Pareto Principle in Action: Boosting Performance with Smart Caching
Article Summary
CRED Engineering faced a nightmare: caching every query combination would require 45,768+ TB of storage. Here's how they got it down to 135 MB.
Sri Harsha from CRED's engineering team breaks down their card offers caching challenge. With user-specific data, dynamic filters, and pagination, naive caching would have consumed thousands of terabytes and crashed their systems.
Key Takeaways
- Sorted card queries to reduce combinations from 131 billion to 32,767
- Multi-layered cache stores identifiers separately from full offer records
- 85% of data now served from cache with P75 latency under 1ms
- ElasticSearch traffic dropped 80% using only 1% memory with Caffeine cache
- Focused on top 4 banks covering 70%+ users via Pareto Principle
By applying smart constraints and multi-layer caching, CRED achieved 85% cache hit rate and cut ElasticSearch traffic by 80% while using minimal memory.
About This Article
CRED's card offers service had a scaling problem. With 5 banks and 3 networks, users could create roughly 1.31×10¹¹ different card filter combinations. Brute-force caching would have required over 45,768 TB of storage, which wasn't practical.

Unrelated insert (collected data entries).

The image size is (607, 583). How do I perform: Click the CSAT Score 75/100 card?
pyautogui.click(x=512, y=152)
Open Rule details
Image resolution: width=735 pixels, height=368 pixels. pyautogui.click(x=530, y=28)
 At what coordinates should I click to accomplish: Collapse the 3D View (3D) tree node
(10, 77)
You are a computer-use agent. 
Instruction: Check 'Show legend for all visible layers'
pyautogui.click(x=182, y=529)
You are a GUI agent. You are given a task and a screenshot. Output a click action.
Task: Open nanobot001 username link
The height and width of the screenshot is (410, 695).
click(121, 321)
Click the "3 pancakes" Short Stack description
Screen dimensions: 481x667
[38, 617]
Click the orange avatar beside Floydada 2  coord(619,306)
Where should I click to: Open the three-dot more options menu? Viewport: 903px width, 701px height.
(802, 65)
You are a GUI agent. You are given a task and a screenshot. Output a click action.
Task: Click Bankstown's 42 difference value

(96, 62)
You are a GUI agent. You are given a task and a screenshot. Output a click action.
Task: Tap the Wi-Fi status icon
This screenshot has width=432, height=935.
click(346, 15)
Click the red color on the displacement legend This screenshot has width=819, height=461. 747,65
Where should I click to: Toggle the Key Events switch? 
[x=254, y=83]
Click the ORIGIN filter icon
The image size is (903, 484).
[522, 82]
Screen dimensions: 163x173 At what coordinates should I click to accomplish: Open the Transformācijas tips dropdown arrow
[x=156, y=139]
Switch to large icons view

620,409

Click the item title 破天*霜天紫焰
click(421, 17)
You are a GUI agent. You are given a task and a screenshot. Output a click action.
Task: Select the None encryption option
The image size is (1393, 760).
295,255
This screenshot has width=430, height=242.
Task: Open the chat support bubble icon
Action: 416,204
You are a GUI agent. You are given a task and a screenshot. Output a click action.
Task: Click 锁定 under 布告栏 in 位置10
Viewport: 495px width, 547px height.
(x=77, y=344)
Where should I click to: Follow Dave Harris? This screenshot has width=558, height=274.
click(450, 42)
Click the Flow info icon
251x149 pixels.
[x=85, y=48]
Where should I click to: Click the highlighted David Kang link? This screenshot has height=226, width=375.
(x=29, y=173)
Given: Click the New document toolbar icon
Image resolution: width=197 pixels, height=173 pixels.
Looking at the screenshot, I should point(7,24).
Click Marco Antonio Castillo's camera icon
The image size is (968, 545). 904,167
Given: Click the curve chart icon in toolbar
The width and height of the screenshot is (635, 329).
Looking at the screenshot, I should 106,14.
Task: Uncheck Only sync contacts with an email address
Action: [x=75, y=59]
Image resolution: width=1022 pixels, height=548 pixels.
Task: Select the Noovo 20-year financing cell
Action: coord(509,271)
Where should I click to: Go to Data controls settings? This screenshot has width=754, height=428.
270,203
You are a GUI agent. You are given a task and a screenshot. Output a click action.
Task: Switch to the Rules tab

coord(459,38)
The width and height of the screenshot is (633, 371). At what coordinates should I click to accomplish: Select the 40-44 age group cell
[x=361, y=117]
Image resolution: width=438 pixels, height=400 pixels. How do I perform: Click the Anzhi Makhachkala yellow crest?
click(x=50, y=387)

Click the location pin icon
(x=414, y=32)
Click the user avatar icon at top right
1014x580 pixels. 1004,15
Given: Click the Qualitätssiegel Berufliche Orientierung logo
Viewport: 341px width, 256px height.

Sri Harsha's team sorted the card queries, which cut the combinations down to 32,767. They then limited caching to users with 4 or fewer cards, a group that covers over 70% of RBI-issued cards. They built a multi-layered cache that stored only offer identifiers separately from the full card records.
The cache hit-to-miss ratio reached 90:10. P75 latency dropped below 1ms. ElasticSearch query traffic fell by 80% while the system used only 1% or less memory with Caffeine cache.